C'est avec une mauvaise nouvelle qu'Angela Merkel rencontre mardi à Paris Nicolas Sarkozy: la croissance allemande a connu au deuxième trimestre un coup de frein bien plus brutal que prévu.
Ce coup de mou printanier pourrait servir ceux, encore majoritaires en Allemagne, qui refusent de lancer des obligations européennes synonymes de taux d'intérêt plus doux pour les pays en crise, mais plus salés pour Berlin.
Le produit intérieur brut allemand (PIB) n'a augmenté que de 0,1% au deuxième trimestre par rapport au premier, a annoncé mardi l'Office des statistiques (Destatis). L'Allemagne a fait à peine mieux que la France, qui a connu une croissance nulle au deuxième trimestre.
Les économistes interrogés par Dow Jones Newswires attendaient certes un ralentissement mais espéraient malgré tout une croissance plus élevée au deuxième trimestre, de 0,4%.
Destatis a par ailleurs revu en baisse la performance du premier trimestre: la croissance annoncée à 1,5% n'a en définitive atteint que 1,3%.
L'annonce de ces contre-performances coïncide avec une rencontre très attendue entre la chancelière Angela Merkel et le président Nicolas Sarkozy, devant se dérouler dans l'après-midi à Paris. La réunion a pour thème majeur la crise de la dette en zone euro.
Chose inhabituelle pour un pays champion des exportations, le commerce extérieur a apporté une contribution négative au PIB allemand au printemps, c'est-à-dire que les importations ont dépassé les exportations.
"La consommation privée ainsi que les investissements dans le bâtiment ont aussi freiné l'économie", a encore indiqué l'Office des statistiques, sans donner plus de précisions. Les détails du PIB seront publiés le 1er septembre.
Ce coup de frein brutal pour la première économie européenne, qui était sortie sur les chapeaux de roue de la crise, ne l'empêche pas de se porter beaucoup mieux qu'il y a un an.
Par rapport au deuxième trimestre 2010, le PIB allemand au deuxième trimestre 2011 s'affiche ainsi en progression de 2,8%. Et la majorité des économistes continue à tabler sur une croissance autour de 3% pour l'ensemble de 2011, de loin l'une des meilleures performances européennes.
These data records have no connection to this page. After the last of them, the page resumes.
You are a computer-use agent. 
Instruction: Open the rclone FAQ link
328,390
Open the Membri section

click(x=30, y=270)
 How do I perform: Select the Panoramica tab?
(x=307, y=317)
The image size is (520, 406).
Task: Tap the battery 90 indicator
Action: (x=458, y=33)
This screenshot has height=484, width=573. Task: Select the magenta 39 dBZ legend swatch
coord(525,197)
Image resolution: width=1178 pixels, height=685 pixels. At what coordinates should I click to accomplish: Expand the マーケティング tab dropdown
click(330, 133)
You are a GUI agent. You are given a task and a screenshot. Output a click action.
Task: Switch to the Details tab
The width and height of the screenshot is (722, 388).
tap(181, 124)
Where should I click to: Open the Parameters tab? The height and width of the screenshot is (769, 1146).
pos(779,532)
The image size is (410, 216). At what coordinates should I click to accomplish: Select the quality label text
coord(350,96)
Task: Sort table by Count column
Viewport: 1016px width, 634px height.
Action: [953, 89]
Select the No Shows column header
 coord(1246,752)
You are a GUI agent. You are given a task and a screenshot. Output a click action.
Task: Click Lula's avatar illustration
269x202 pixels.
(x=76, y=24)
Les chiffres de mardi ont toutefois désagréablement surpris.
"La question à un million de dollars, c'est de savoir si ce deuxième trimestre marque le début de la fin du miracle économique allemand", s'interroge Carsten Brzeski, analyste d'ING, dans une note. "Alors que les élus allemands se torturent les méninges sur les pour et contre des euro-obligations, le luxe d'avoir une économie tournant à un rythme miraculeux est en train de disparaître", prévient-il.
L'Allemagne s'en tient à la ligne officielle, encore répétée lundi par le porte-parole de Mme Merkel, de rejeter tout débat sur les euro-obligations. Officiellement toujours, elles ne sont pas à l'ordre du jour des discussions à Paris.
Reste que le pays tout entier débat avec passion d'un sujet qui faisait mardi la une de plusieurs journaux. Le quotidien de gauche Taz titrait ainsi avec un satirique "My name is Bond, Eurobond. Il ne faut jamais dire +jamais plus jamais+", en référence à un épisode des aventures du célèbre agent secret.
Plus sérieusement, quelques députés du parti CDU d'Angela Merkel demandent dans le Handelsblatt de ne pas diaboliser les euro-obligations.
Le parti libéral FDP, partenaire de la droite au gouvernement, fait lui face à un casse-tête. Il rejette en bloc une idée marquée selon lui du sceau du dirigisme économique. Mais si d'aventure le gouvernement Merkel changeait d'avis, le FDP, au plus mal dans les sondages, pourrait difficilement prendre le risque de claquer la porte et provoquer des élections anticipées.